» **Provided passage**:

☆ ☆ ☆ ☆

- Yesmala Location within Ethiopia
- Coordinates: 11°36′N 36°57′E﻿ / ﻿11.600°N 36.950°E
- Country: Ethiopia
- Region: Amhara
- Zone: Mirab Gojjam
- Elevation: 2,072 m (6,798 ft)

Population (2005)
- • Total: 5,309
- Time zone: UTC+3 (EAT)

= Yesmala =

Yesmala is a town in western Ethiopia. Located on the south-western shore of Lake Tana in the Mirab Gojjam Zone of the Amhara Region, this town has a latitude and longitude of with an elevation of 2072 meters above sea level. It was the administrative center of Achefer woreda.

A notable point of interest in Yesmala is the church of Yeldet Giyorgis ("The Daughter of George"). The town is located the midway between Bahir Dar and Kunzila next to Dilamo (small town of Debub Achefer woreda). The big Tana-Beles hydroelectric power plant is located on this route near Kunzila. Debub and semen Acehfer woreda were one woreda (Achefer Woreda) before they split into two. Achefer is a historical district which was first mentioned in the 16th century.

== History ==
One of the earliest mentions of Yesmala is in the Royal chronicle of Emperor Iyasu the Great, where the Emperor stopped twice during his travels in Gojjam in 1702 and the following year. Hormuzd Rassam records that he stopped briefly here 21 January 1866, describing it as the largest village he had seen since his entry into Ethiopia. He was told that Yesmala had been "reckoned one of the most important in the Amhara country, owing to its wealth and to the number of militia which it furnished to the Emperors in time of war."

During the Italian occupation, an Italian official was stationed in Yesmala. The town had a telegraph station and an infirmary.

Yesmala is the home town of the known Ethiopian author and journalist, Abe Gubegna or Abbey Gubegna, (Amharic: አበ ጉበኛ)who was born in 1944 and died in 1980.
One of Gubegna's works is "Aliwoledim," which roughly translates as "I Rufuse To Be Born," or "I Will Not Be Born." Gubegna also wrote "And LeNatu."
Gubegna and his works were banished from Ethiopia.
He is credited with penning the proverb, "Every day in Africa a gazelle wakes up. It knows it must run faster than the fastest lion or it will be killed. Every morning a lion wakes up. It knows that it must outrun the slowest gazelle or it will starve to death. It doesn’t matter whether you are a lion or a gazelle. When the sun comes up, you better be running."

== Demographics ==
Based on figures from the Central Statistical Agency in 2005, this town has an estimated total population of 5,309 of whom 2,497 are men and 2,812 women. The 1994 census reported this town had a total population of 3,027 of whom 1,266 were men and 1,761 were women.

The town has one elementary (called Abe Gubegna elementary school), one junior and one preparatory schools. It is a place where many scientists and wealthy people were/are born but the most neglected. The infrastructure (the road, the telecommunication, clean water supply and other infrastructures) are inadequate and poor. The town has no hospital. This town needs attention. Its calling the Ethiopian government and its people for help.

☆ ☆ ☆ ☆

» **Work order 1**:
According to the Yesmala article, on what date did Hormuzd Rassam briefly stop in the town?
» **Work order 2**:
From the Yesmala article, reproduce the part that opens with "Yesmala is a" and closes with "the 16th century.".
The lines after this article are separate material.

» **Data provided**:

☆ ☆ ☆ ☆

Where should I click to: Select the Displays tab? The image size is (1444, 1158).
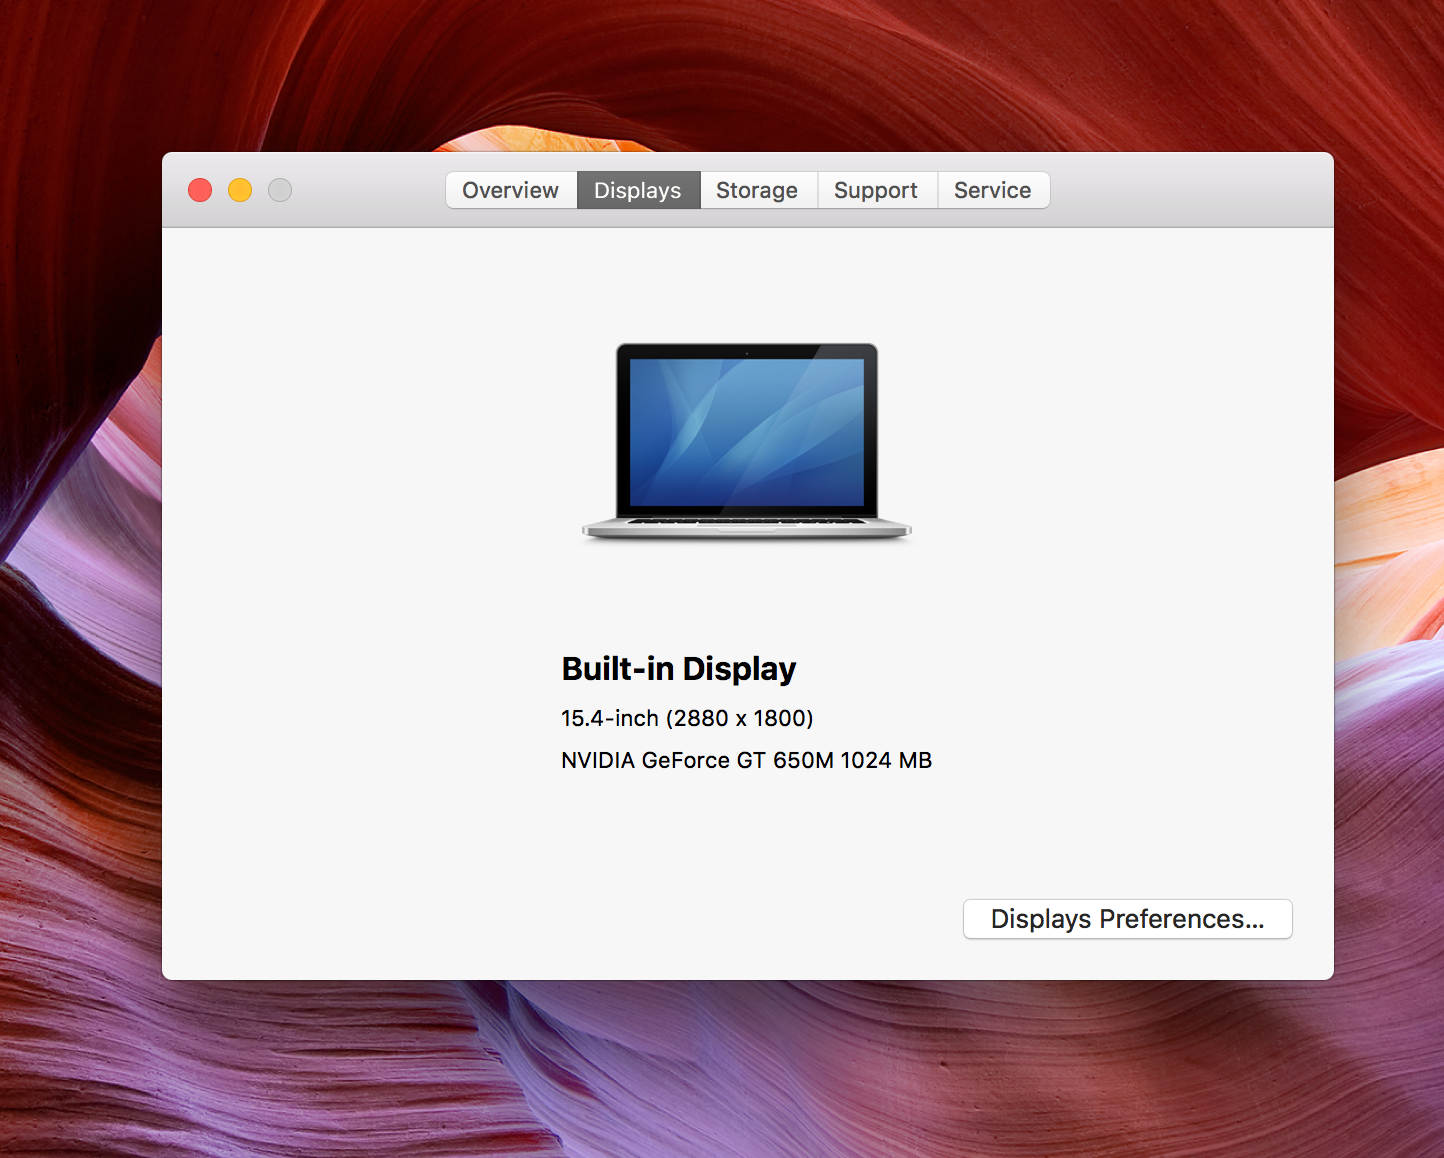[x=637, y=190]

☆ ☆ ☆ ☆

» **Task output 1**:
21 January 1866

» **Task output 2**:
Yesmala is a town in western Ethiopia. Located on the south-western shore of Lake Tana in the Mirab Gojjam Zone of the Amhara Region, this town has a latitude and longitude of with an elevation of 2072 meters above sea level. It was the administrative center of Achefer woreda.

A notable point of interest in Yesmala is the church of Yeldet Giyorgis ("The Daughter of George"). The town is located the midway between Bahir Dar and Kunzila next to Dilamo (small town of Debub Achefer woreda). The big Tana-Beles hydroelectric power plant is located on this route near Kunzila. Debub and semen Acehfer woreda were one woreda (Achefer Woreda) before they split into two. Achefer is a historical district which was first mentioned in the 16th century.